-- start ITEMS --

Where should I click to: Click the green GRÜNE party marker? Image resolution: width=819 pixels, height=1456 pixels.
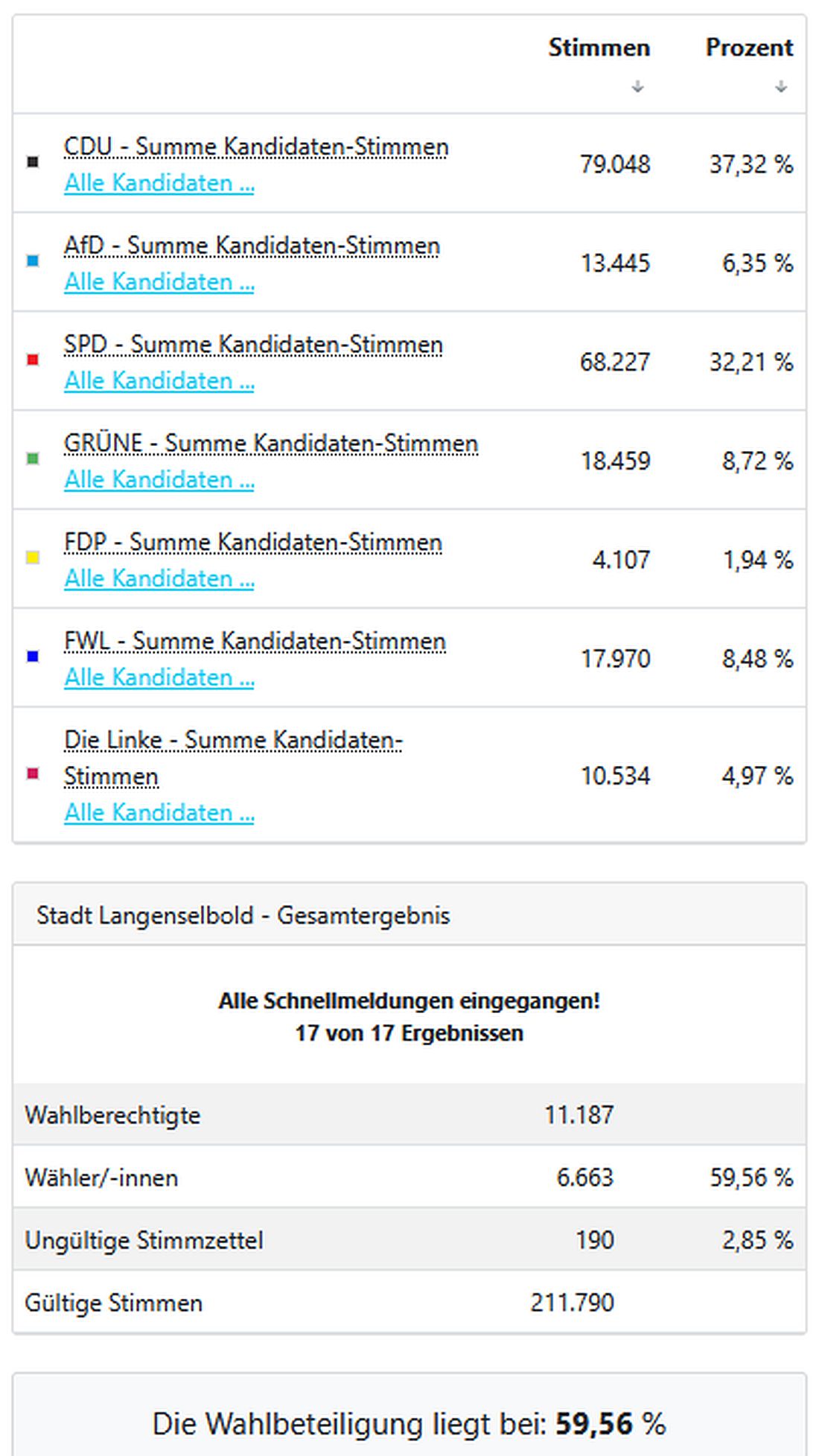31,461

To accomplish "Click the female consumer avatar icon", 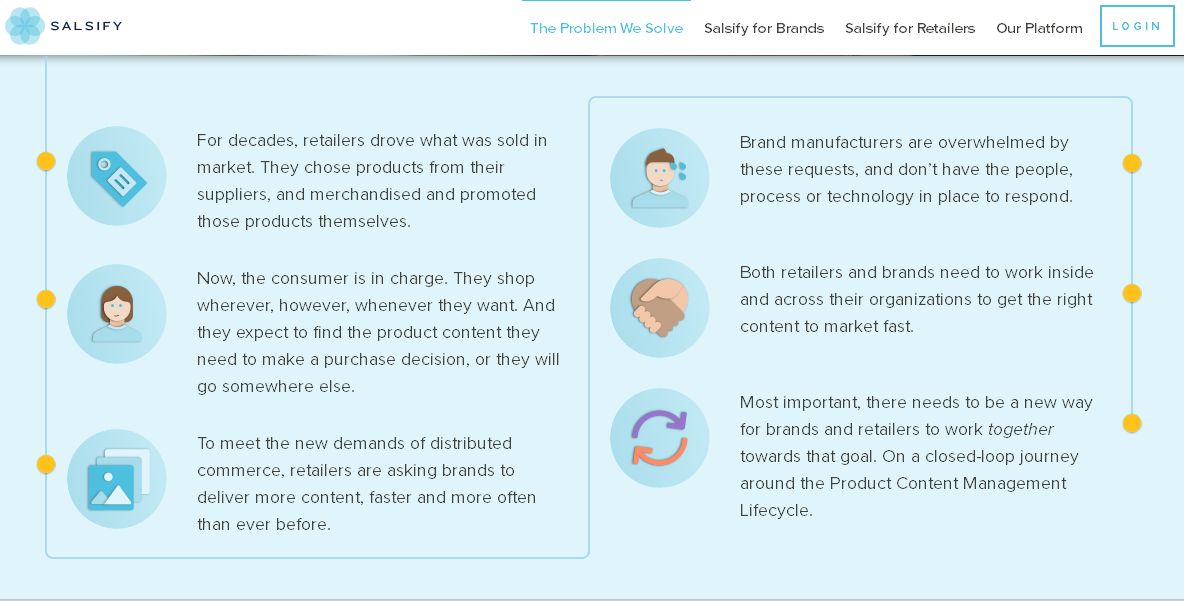I will (x=117, y=314).
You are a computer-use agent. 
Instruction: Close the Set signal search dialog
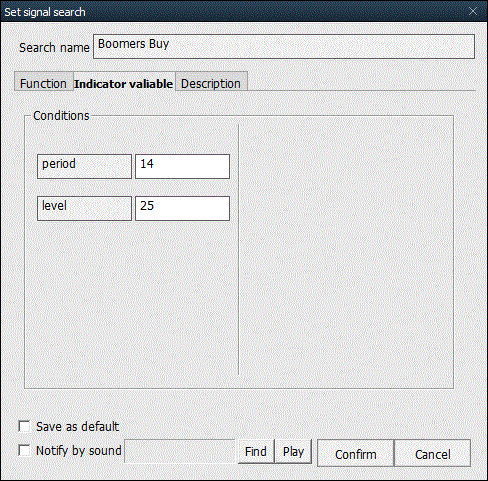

-- end ITEMS --

Copy out the entries word for word, from the line containing "You are a computer-use agent." through the end of the entries, and leave the pictures out of your answer.

REPLY
You are a computer-use agent. 
Instruction: Close the Set signal search dialog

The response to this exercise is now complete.